Calderon, who holds a narrow lead in official vote counts in the still-disputed July 2 race, has largely kept a low profile, while Lopez Obrador has led street blockades and threatened a nationwide movement of civil disobedience over his complaints of fraud in the election.

"They think that we are going to fall for their provocations, but what they don't know is that we are going to outflank them on the left," Calderon told local media during a visit to western Jalisco state, where he is widely supported.

CountryWatch: Mexico

Calderon has promised to create jobs and help the poor through tax incentives and other policies.

"We are going to apply justice, and justice for real, in this country," he said. "I will be most committed to the concept of social justice, and correcting the terrible inequality that Mexicans live in."

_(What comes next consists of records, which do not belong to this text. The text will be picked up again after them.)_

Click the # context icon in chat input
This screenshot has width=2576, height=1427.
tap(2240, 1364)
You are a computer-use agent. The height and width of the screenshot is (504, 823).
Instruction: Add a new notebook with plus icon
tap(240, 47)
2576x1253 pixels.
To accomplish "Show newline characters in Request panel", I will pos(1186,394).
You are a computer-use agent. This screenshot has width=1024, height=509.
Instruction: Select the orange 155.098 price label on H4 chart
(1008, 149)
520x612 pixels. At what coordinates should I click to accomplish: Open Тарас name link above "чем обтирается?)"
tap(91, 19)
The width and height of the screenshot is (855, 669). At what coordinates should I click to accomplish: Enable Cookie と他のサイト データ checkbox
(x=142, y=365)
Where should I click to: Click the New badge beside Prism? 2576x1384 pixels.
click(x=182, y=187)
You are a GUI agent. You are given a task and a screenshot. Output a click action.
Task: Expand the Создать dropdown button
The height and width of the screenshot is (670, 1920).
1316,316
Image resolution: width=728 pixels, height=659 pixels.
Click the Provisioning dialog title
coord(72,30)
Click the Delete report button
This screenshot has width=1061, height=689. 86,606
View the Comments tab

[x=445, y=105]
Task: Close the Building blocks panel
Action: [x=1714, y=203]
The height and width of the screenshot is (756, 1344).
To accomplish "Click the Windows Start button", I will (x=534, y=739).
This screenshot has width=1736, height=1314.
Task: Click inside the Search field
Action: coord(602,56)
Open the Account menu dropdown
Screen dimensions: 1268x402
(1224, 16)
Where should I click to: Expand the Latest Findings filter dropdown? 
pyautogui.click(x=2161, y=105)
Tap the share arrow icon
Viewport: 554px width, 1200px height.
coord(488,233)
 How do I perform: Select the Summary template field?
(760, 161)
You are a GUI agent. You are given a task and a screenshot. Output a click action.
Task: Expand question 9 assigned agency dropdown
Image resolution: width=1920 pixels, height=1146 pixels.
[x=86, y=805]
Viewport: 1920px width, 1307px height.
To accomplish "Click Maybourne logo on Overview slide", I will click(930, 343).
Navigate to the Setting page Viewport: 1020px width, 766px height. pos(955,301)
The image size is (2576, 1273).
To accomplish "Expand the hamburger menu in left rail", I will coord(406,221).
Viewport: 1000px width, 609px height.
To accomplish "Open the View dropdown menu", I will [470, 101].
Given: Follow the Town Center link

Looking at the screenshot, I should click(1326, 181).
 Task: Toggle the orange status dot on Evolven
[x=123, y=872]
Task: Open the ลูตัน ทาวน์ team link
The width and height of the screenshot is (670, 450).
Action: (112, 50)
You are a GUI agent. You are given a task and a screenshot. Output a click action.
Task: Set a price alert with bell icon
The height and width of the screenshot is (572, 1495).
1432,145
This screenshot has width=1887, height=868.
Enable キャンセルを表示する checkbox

Calderon's National Action Party also said his transition team is in talks with Lopez Obrador's Democratic Revolution Party. Lopez Obrador's party denied it is in any such talks.

Thousands of Lopez Obrador followers have camped out along Mexico's main Reforma avenue and in the central plaza, worsening the city's already infamous traffic jams and costing businesses millions of dollars in daily losses.

Lopez Obrador also made an apparent reference to fears that his supporters could clash with the army or police on Sept. 1, when President Vicente Fox is scheduled to give his final state-of-the-nation address, saying: "We are not going to get into confrontations."

Fox's spokesman, Ruben Aguilar, said Fox planned to deliver his annual state-of-the-nation address to Congress as usual on Sept. 1.

Also Thursday, the San Francisco-based group Global Exchange, a left-leaning nonprofit that observed Mexico's presidential election, said it had witnessed unexplained extra ballots in some of the ballot boxes opened during a partial recount earlier this month.

Lopez Obrador has said ballot box-stuffing marred the elections, and has insisted on a full recount of all 41 million ballots cast in the election.

Calderon has an advantage of less than 1 percent, or more than 240,000 votes, according to initial election results released by the autonomous Federal Electoral Institute days after the balloting.

Calderon has said the election was clean and called on Lopez Obrador to accept the final decision of the Federal Electoral Court, which has until Sept. 6 to announce a president-elect or annul the election.